Tribuna

Las ciudades son el motor de la recuperación

Hoy, por primera vez en la historia, la mayoría de la población mundial habita en una ciudad. Las Naciones Unidas estiman que el número de habitantes de las ciudades alcanzará los 6.250 millones, tantos como habitantes tenía el mundo hace diez años.

Esta imparable tendencia comenzó hace más de 5.000 años en las fértiles llanuras de la Mesopotamia. Desde entonces, hasta las Megalópolis actuales como Nueva York o Shangai, las ciudades han sido los motores que dinamizan las economías y las sociedades. Esta tendencia continuará en el futuro. Según el McKinsey Global Institute, las ciudades en crecimiento inyectarán hasta 30 billones de dólares al año en la economía mundial hasta el 2025.

La esencia de la ventaja competitiva de las ciudades radica en su densidad, que hace crecer el número de interacciones y, sobre este humus de relaciones, hace crecer la cultura y surge la innovación. Es lo que los economistas denominan “economías de aglomeración”.

Mi experiencia al llegar al gobierno de la ciudad de Logroño fue la de tener que cambiar el viejo sistema de gastar lo que no se tenía por una nueva gestión caracterizada por la austeridad, la transparencia y la eficiencia en los recursos y en el gasto público, buscando la colaboración entre administraciones y con el sector empresarial. Como decía Einstein “si quieres resultados distintos, no hagas siempre lo mismo”. Dos años después, a pesar del contexto económico desfavorable y gracias al trabajo de muchos y el esfuerzo de todos, los resultados no se han acompañado. Como consecuencia de estas medidas hemos conseguido convertir el déficit en un superávit, lo que nos ha permitido aumentar el gasto en políticas sociales cuando la gente más lo necesita.

Sin embargo, la reducción del déficit por sí sola no es un plan económico. La responsabilidad de los gobernantes municipales es que nuestras ciudades sean nuevamente el verdadero motor del crecimiento económico.

Por eso, en Logroño hemos apostado por una estrategia de crecimiento e innovación basada en el concepto de la Ciudad Inteligente o Smart City. El concepto de ciudad inteligente se ha introducido como integrador de los factores de producción urbanos modernos y la vida de los ciudadanos en el marco de las Tecnologías de la Información y la Comunicación y la competitividad mundial de las ciudades.

En este modelo de Ciudad Inteligente, la inteligencia no es monopolio administrativo sino que cuenta con la inteligencia colaborativa de los ciudadanos para alcanzar objetivos globales en ámbitos como el trasporte, la energía, la gestión administrativa, etc.
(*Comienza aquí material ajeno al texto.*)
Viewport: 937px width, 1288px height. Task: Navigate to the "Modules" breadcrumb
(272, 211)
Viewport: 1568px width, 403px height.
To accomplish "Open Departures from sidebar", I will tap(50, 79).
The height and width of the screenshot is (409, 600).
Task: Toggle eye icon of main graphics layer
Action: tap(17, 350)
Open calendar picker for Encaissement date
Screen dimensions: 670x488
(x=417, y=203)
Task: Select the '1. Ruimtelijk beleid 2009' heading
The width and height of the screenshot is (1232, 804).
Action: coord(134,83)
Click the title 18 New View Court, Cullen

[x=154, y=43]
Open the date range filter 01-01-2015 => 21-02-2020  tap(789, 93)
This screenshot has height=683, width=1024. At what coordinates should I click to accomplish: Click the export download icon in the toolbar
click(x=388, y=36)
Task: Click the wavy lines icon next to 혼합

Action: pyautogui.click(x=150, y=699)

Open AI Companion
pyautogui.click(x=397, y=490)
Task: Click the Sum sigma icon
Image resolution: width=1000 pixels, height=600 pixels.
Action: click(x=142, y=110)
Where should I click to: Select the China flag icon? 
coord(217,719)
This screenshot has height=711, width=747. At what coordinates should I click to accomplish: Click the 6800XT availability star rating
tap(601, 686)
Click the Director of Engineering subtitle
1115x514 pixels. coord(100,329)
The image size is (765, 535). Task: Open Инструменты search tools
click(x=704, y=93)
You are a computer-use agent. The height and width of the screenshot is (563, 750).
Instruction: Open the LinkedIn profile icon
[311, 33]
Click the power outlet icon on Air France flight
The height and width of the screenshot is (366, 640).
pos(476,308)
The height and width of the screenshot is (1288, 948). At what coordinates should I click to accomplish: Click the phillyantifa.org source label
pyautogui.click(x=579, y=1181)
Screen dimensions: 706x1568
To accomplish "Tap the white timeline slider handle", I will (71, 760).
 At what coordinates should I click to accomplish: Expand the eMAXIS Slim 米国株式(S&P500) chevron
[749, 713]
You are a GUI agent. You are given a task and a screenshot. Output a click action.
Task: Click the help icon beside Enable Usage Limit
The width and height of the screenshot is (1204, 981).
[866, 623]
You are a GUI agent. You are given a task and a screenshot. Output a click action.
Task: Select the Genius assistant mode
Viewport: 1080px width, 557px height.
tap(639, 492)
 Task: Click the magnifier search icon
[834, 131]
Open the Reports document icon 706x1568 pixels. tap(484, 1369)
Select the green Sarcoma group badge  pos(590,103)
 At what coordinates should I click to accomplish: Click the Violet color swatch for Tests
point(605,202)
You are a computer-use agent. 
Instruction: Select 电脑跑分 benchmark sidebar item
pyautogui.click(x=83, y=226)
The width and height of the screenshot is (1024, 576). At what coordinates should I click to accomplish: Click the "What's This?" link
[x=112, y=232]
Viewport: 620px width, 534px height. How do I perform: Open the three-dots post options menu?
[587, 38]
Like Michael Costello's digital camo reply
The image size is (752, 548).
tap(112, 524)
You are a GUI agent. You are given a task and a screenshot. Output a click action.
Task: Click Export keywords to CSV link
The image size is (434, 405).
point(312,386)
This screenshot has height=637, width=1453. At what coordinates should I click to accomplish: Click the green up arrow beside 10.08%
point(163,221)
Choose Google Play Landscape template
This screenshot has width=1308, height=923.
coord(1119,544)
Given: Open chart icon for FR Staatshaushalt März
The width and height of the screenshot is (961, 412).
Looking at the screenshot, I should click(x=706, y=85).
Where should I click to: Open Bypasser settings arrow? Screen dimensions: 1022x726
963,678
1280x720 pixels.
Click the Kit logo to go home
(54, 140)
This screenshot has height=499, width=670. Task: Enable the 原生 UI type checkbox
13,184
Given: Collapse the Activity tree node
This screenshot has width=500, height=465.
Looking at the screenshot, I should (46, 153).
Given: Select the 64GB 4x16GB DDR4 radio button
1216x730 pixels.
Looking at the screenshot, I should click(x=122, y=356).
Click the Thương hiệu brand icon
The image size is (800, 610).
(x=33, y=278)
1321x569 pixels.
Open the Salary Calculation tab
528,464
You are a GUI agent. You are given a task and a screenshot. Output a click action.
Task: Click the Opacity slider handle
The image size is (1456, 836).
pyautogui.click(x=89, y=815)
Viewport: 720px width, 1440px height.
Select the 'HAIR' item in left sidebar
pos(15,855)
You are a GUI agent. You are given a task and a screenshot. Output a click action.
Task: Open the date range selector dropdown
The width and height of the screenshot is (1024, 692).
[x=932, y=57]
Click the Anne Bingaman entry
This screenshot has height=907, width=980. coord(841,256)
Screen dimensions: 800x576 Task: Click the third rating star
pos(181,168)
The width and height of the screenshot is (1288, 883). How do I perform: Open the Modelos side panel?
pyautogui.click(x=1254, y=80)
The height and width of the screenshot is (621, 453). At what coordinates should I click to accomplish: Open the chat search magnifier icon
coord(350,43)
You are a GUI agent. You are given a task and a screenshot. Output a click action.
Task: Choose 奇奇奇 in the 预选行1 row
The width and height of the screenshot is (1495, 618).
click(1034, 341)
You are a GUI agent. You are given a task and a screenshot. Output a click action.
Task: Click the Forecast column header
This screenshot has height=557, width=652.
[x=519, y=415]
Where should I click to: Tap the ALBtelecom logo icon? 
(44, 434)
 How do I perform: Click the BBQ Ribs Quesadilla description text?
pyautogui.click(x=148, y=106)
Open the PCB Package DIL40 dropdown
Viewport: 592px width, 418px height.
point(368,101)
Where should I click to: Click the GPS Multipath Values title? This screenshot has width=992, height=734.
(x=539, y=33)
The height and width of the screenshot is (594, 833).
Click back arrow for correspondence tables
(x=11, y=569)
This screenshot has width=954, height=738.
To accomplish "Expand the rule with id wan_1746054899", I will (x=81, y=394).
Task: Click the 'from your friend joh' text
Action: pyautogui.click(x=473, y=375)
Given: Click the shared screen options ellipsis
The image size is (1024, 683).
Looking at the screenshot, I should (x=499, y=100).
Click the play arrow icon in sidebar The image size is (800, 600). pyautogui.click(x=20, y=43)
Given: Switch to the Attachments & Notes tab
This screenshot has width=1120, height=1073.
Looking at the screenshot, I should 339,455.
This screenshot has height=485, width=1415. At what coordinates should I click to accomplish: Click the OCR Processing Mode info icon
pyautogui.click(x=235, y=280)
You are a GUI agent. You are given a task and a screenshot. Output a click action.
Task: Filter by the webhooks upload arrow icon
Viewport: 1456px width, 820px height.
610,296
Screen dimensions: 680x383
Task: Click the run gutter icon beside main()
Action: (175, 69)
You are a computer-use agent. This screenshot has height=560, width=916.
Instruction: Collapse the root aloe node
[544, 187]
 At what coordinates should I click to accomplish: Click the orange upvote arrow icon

Se trata de abordar la gestión de la ciudad como un todo, sin divisiones artificiales entre lo público y lo privado, trascendidas ya por el concepto de comunidad urbana. Este modelo de Smart City nos posibilita pasar de un marco de austeridad a uno más amplio de eficiencia. Eficiencia que supone no sólo hacer sostenible económicamente la administración sino, sobre todo, convertirla en catalizador de la competitividad de la economía local. ¿Cómo?

Por un lado, sustituyendo el viejo modelo del gasto público por un nuevo modelo de política económica colaborativa entre el sector público y el privado. Por otro, haciendo de la necesidad de la sostenibilidad de los servicios públicos, la virtud de crear modelos de negocio basados en la tecnología, aprovechando los avances realizados en la administración electrónica para englobarlos en una gobernanza colaborativa de la ciudad. Estos avances suponen también una inmejorable plataforma para la innovación. En este sentido, la tendencia es transformar los gobiernos locales en plataformas tecnológicas de innovación que proporcionan la conectividad y posibilitan los proyectos de Big Data. Un proyecto de Ciudad Inteligente es mucho más que modernizar un ayuntamiento. Algunos expertos hablan de que supondrá una revolución comparable a la de electrificación de las ciudades en el siglo pasado. En cualquier caso, es una gran oportunidad para que ciudades como Logroño se conviertan en motor de crecimiento de la economía con austeridad, transparencia y eficiencia en los recursos y en el gasto público, pero también con innovación. Porque, en la Sociedad-Red en que vivimos, como explica Castells, la importancia de las ciudades ya no se mide por su peso demográfico sino por su nivel de relaciones y su ecosistema de innovación.